FAS- (free alongside ship) seller must deliver goods to the dock, next to the ship.
FOB- (free on board) seller must load the goods onto the ship. The ship then leaves at
the expense of the buyer.
GROUP C- terms where the seller is responsible for paying for carriage for the goods. But
is not responsible for cost of loss or damages to goods.
CFR- (cost and freight) same as fob, but seller must pay for shipping to the destination
point.
CIF- (cost, insurance and freight) same as cfr except that seller pays for insurance and
names buyers as beneficiary.
CPT- (carriage paid to) buyers assumes title and risk of loss when goods are delivered
to the carrier, Seller pays shipping to destination.
CIP- (carriage and insurance paid to) same as cpt, except that seller pays for insurance
and names buyer as beneficiary.
GROUP D- terms where the seller is responsible for all cost and risks associated with
bringing the goods to their final destination.
DAF- (delivered at frontier) term refer to delivery to the border. Buyer acquires title, risk
and responsibility for import custom clearance.
DES- (delivered ex ship) buyer acquires title, risk, and responsibility for unloading goods
from the ship and bears responsibility for clearing import customs at destination.
DEQ- (delivered ex quay) buyer assumes title and risk when the ship arrives at the
destination port and is responsible for import customs clearance at the destination port.
Seller is responsible for delivering the goods to the dock at port of destination.

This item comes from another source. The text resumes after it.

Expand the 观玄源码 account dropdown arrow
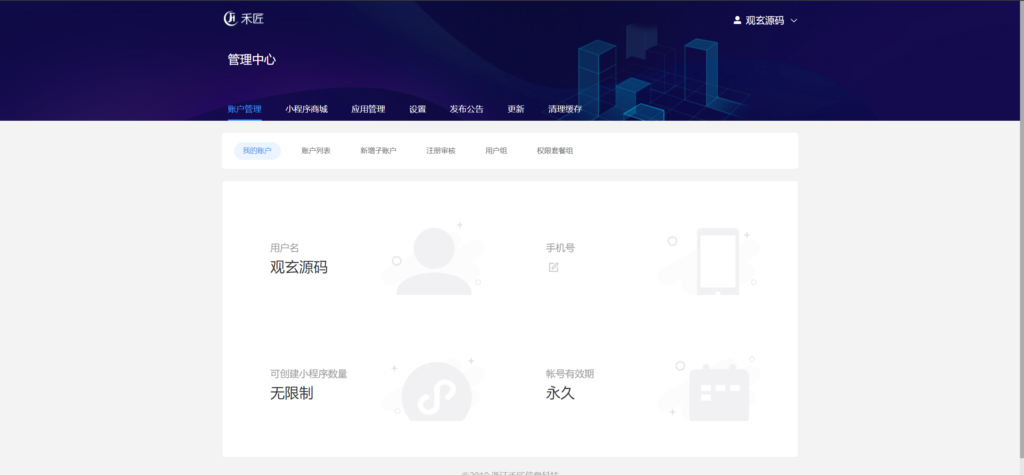1024x475 pixels. (794, 20)
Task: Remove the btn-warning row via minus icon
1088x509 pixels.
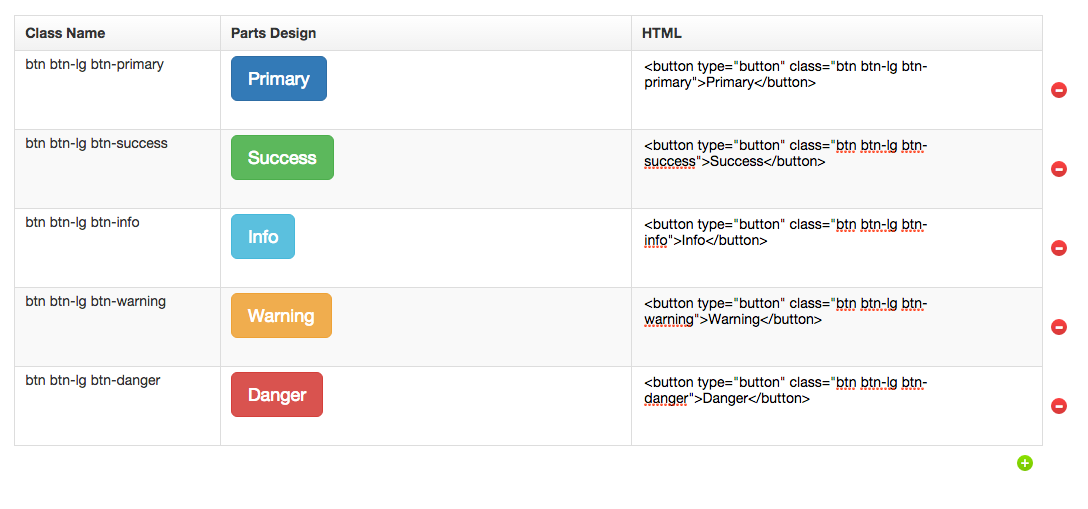Action: 1059,327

DDU- (delivered duty unpaid) seller must arrange for ground transport in the buyer’s
country. Buyer bears responsibility for import custom duties.
DDP- (delivered duty paid) seller bears all risk and customs responsibilities until the
goods are delivered to a specific location and clear for import customs. Buyer assumes
risk and title when the goods are delivered to the buyer’s specific location.
TYPES OF RISKS
1. Foreseeable Operational Risks- risk associated to the performance of the contract.

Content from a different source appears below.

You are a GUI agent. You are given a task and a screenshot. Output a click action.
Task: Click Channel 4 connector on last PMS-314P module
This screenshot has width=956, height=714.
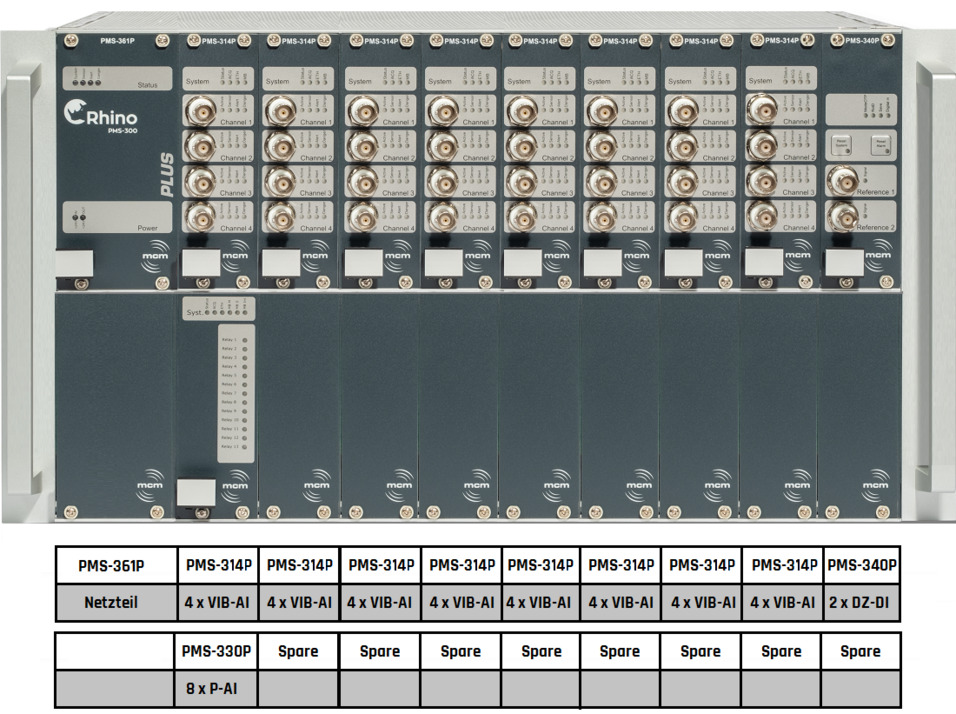point(762,214)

Foreseeable Operational Risk- What to do?
a. Define how to correct this situation.
b. Define how to correct this situation.
c. Define communication links between the parties.
d. Define ultimate steps in case of enduring breach.
2. Foreseeable Structural Risks- risks relating to the contracting parties.
Foreseeable Structural Risk- What to do?
a. Identify situations that you couldn’t accept
b. Require the supplier to inform you
c. Reserve the right for you to terminate the contract if these situations occur.
3. Foreseeable and Unforeseeable General Risks- risk relating to the surrounding environment.
Foreseeable and Unforeseeable General Risk- What to do?
a. Indicate that the disadvantage party need to give notice a hardship and request a
renegotiation of the contract.
b. Indicate what to do if an agreement is not reached within reasonable time.